Мы ему постили пределом
       Скудные пределы естества.

Но писатели – архитекторы иного слова, живого великорусского языка, как назвал речь нашу великий Даль! Настоящие писатели не просто используют речь, не просто пользуются ею, но и расширяют её горизонты, её выразительность и точность, создают её, пополняя устоявшиеся формы новыми удивительными деталями.

Такова теория великого русского лингвиста А.А. Потебни, который полагал, что диалекты разных краёв («украин») России должны обогащать единый русский литературный язык, соединяясь в нём, в бескрайности его блистательных синонимов, изобразительных форм, как ручейки в великом море.

Обращаясь к латыни, мы понимаем, что «мёртвый язык» – не обязательно тот, на котором перестали говорить и писать. На латыни говорят и пишут, её используют в разных науках, особенно в медицине. Почему же она «мёртвый язык»? Потому что на ней не пишут художественных произведений! То есть рецепты и этикетки пишут на латыни во всём мире, и в этом смысле она вполне функциональна. Она – действующий язык. Но не живой.

Знатоков латыни, кафедр по её изучению много, а вот союза писателей, пишущих на этом языке, нет и быть не может. «Латынь из моды вышла ныне», – сказал великий Пушкин ещё в начале XIX века. Имеется в виду – для художественного творчества и духовного самовыражения.
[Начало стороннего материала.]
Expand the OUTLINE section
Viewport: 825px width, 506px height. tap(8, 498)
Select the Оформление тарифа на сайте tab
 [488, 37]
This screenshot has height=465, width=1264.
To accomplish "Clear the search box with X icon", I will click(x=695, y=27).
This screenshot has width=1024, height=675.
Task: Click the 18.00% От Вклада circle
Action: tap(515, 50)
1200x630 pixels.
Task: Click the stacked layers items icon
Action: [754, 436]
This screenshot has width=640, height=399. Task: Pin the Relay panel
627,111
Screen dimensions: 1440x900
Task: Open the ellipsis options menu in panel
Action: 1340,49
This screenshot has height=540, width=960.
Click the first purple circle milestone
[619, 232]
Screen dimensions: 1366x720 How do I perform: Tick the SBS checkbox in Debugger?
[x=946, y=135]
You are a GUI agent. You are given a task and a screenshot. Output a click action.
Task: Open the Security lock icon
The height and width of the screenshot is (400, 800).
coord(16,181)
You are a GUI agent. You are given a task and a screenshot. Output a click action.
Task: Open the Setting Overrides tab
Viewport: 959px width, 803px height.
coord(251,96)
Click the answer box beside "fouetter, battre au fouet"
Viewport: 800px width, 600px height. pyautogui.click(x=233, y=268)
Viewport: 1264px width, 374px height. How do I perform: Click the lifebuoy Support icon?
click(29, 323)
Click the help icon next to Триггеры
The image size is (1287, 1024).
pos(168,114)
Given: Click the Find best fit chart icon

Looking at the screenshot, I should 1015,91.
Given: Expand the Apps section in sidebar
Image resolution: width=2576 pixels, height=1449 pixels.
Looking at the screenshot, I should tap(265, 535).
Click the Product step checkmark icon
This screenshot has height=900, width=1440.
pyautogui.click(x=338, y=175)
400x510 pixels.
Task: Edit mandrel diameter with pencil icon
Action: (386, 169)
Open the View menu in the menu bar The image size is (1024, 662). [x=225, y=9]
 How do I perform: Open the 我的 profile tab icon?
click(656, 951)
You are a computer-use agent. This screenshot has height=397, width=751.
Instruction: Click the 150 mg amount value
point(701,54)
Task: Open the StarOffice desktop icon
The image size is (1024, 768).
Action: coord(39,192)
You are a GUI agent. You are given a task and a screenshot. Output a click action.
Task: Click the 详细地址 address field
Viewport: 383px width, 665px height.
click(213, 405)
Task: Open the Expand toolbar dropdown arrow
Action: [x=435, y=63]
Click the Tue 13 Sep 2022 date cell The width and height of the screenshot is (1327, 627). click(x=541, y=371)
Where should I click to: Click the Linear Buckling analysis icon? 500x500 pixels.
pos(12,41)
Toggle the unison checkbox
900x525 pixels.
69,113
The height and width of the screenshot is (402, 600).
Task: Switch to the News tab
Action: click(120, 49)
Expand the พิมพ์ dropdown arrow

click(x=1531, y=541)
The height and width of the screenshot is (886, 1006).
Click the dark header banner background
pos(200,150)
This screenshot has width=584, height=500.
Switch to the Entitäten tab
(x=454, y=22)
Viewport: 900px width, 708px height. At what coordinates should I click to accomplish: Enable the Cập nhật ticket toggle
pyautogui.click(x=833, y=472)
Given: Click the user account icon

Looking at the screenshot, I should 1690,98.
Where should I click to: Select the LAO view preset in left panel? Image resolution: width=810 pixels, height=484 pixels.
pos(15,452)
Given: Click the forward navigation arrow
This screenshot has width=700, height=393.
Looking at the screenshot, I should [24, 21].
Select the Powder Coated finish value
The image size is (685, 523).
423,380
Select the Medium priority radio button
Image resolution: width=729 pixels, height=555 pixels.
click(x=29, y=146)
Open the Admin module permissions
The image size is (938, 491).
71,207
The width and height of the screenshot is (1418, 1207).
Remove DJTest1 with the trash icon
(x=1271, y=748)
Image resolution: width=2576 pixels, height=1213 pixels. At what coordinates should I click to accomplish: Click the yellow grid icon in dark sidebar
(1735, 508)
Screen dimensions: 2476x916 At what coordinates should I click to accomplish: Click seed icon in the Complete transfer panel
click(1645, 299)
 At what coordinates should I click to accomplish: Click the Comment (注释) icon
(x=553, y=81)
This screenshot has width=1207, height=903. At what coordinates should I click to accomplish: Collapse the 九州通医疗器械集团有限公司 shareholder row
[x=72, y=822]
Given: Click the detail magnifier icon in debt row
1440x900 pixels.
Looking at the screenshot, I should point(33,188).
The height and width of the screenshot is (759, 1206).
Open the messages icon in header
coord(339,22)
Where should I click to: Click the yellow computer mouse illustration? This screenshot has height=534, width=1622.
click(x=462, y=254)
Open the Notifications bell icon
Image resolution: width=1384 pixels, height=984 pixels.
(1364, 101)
Как собрание поговорок она модна у интеллектуалов и сегодня!

Но вот я употребил коварное слово «самовыражение» – и тут же слышу голос критиков: ведь любой сквернослов, пеняют мне, любой хулиган, склонный к эпатажу, любой, кто «по фене ботает», всякая жертва жаргона – считает свою манеру говорить и писать «самовыражением» и «индивидуальной особенностью», «оригинальностью» (под которую очень часто маскируется оригинальничание).

Вы, автор, говорят мне – боитесь омертвления языка в хитине клишированных форм. Но если всякий будет ломать под себя, как попало лексику, фонетику, грамматику, морфологию слова – разве это не погубит «великий и могучий» литературный язык?!

И если филологи, лингвисты есть «археологи словесности», они – говоря словами Бунина, хранят «гробницы, мумии и кости», то бросающее им вызов словесное хулиганство, уродливые проявления «новоязов», «речекряков» – разве не несут в себе смертельной угрозы для национального литературного языка?!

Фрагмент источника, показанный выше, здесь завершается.